# [ACTION ITEM]
Once you find the line with "This screenshot has height=1539, width=2119.", output it and every line after it exactly, through the last line of the listing, but no pictures.
THE INPUT section start
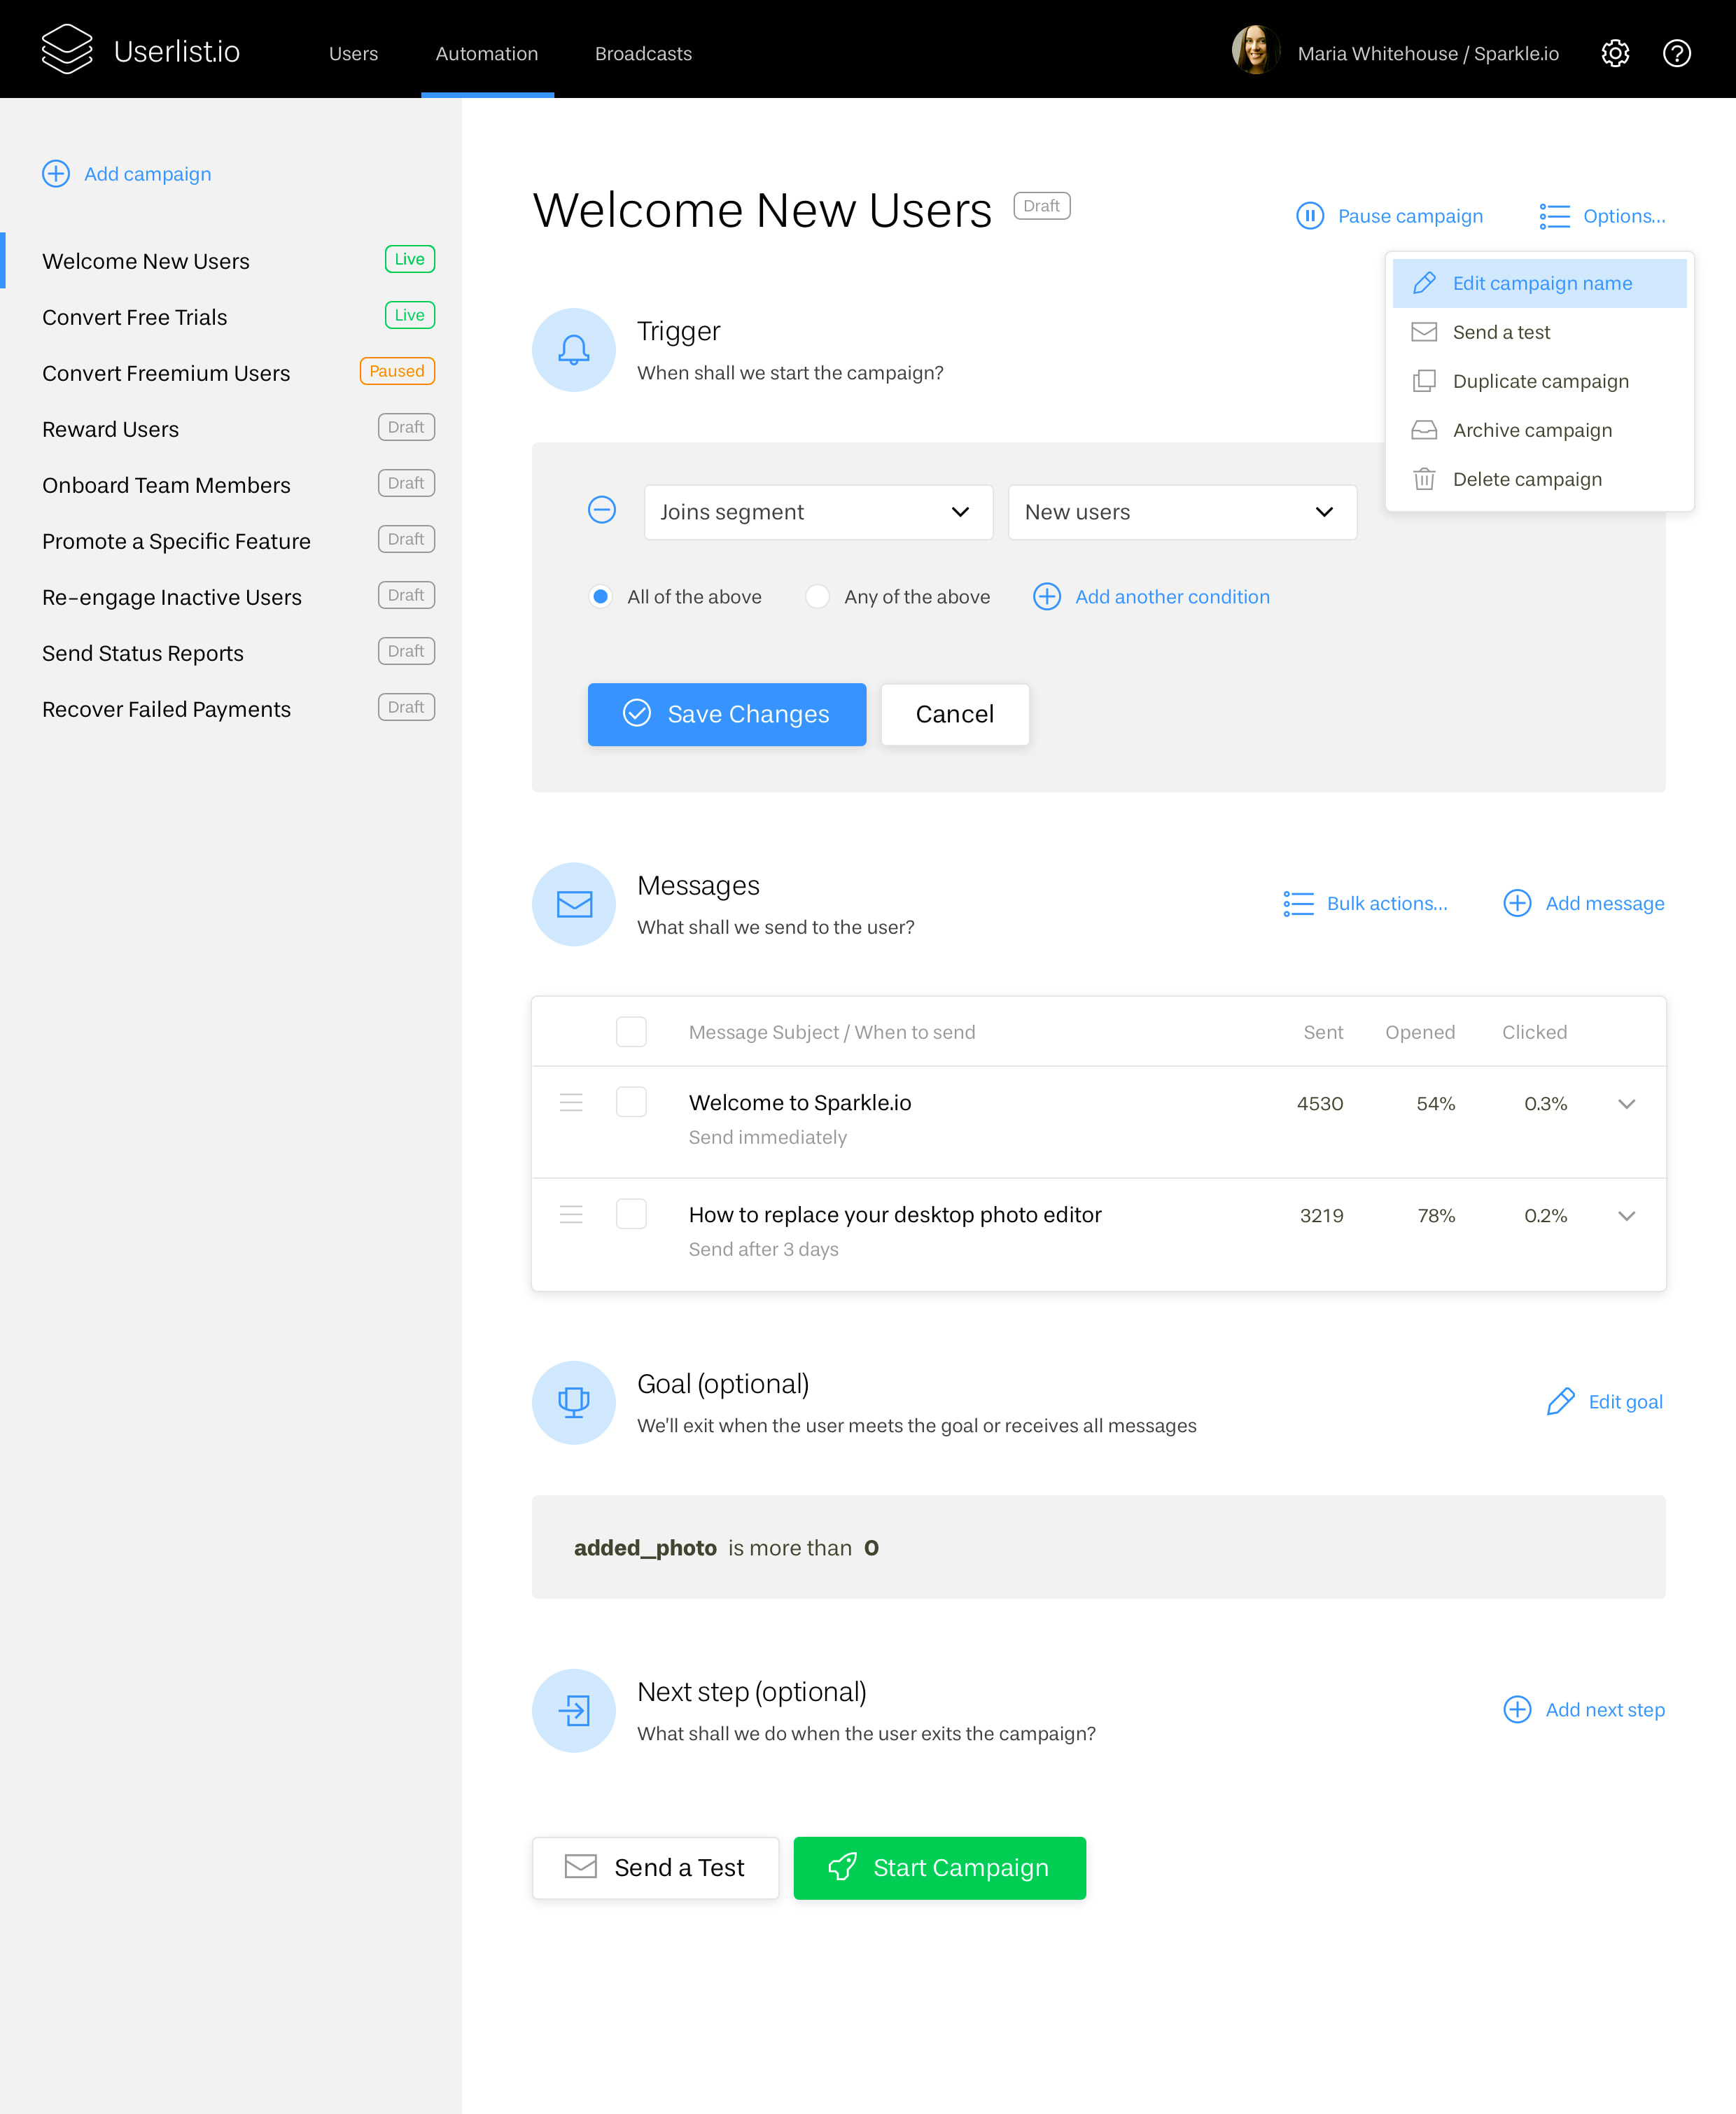Check the Welcome to Sparkle.io message checkbox
This screenshot has width=1736, height=2114.
click(631, 1102)
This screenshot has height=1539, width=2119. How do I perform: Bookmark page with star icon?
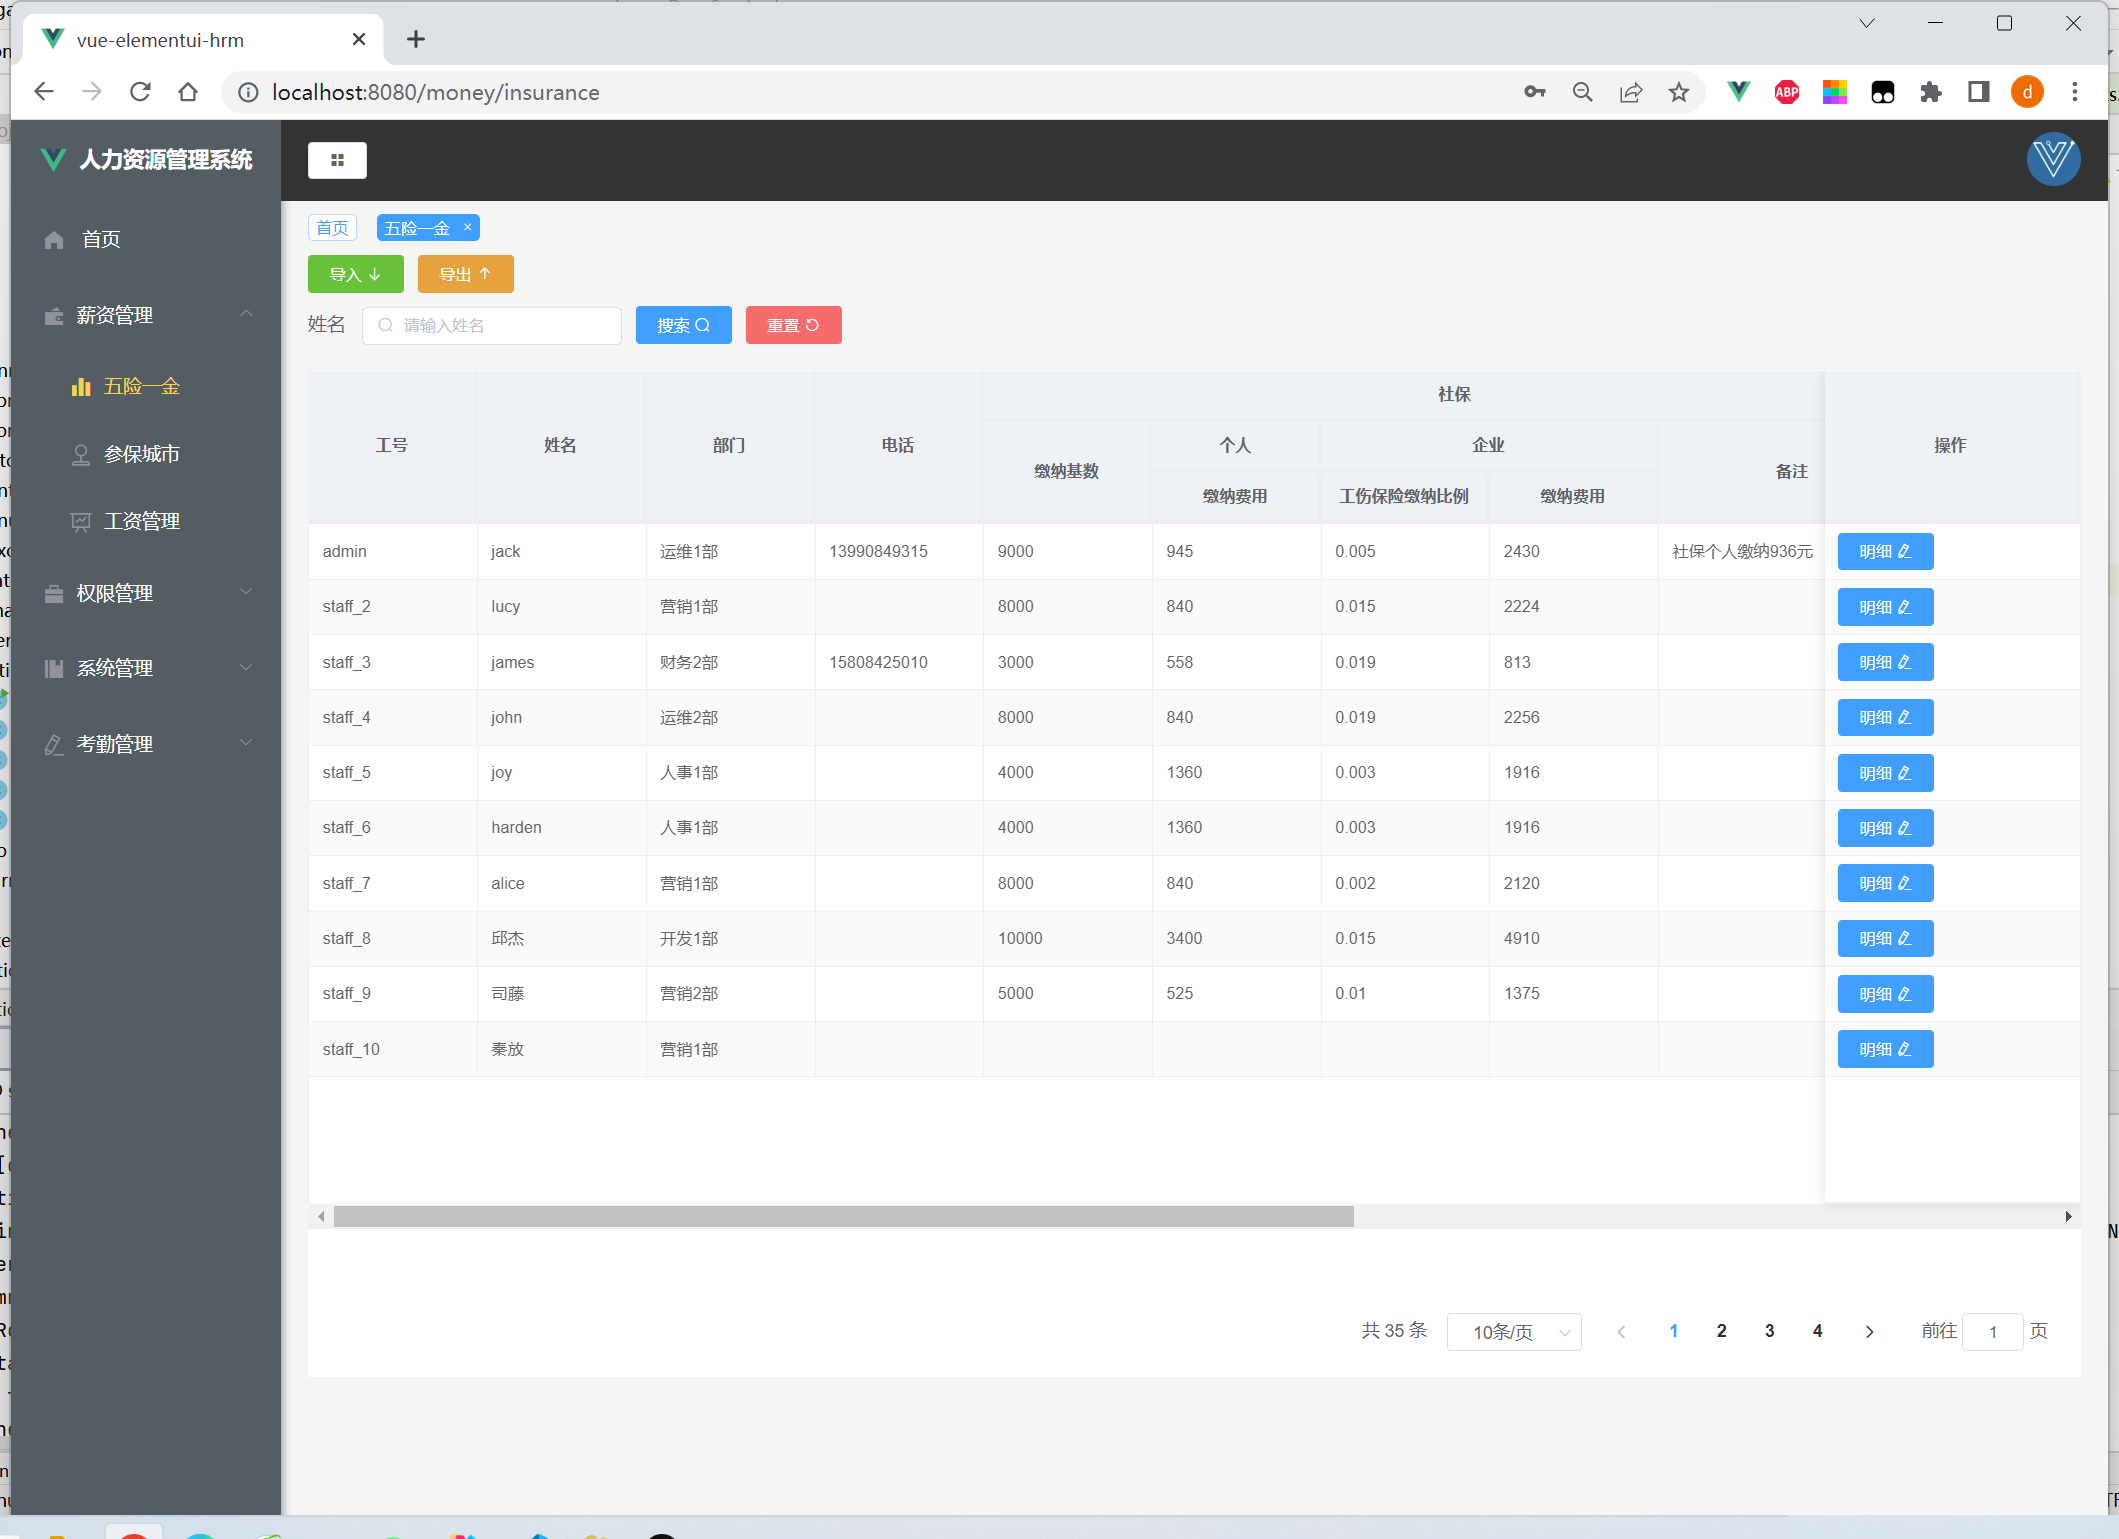pos(1678,92)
THE INPUT section end
# [YOUR SOLUTION]
This screenshot has height=1539, width=2119. How do I perform: Bookmark page with star icon?
pos(1678,92)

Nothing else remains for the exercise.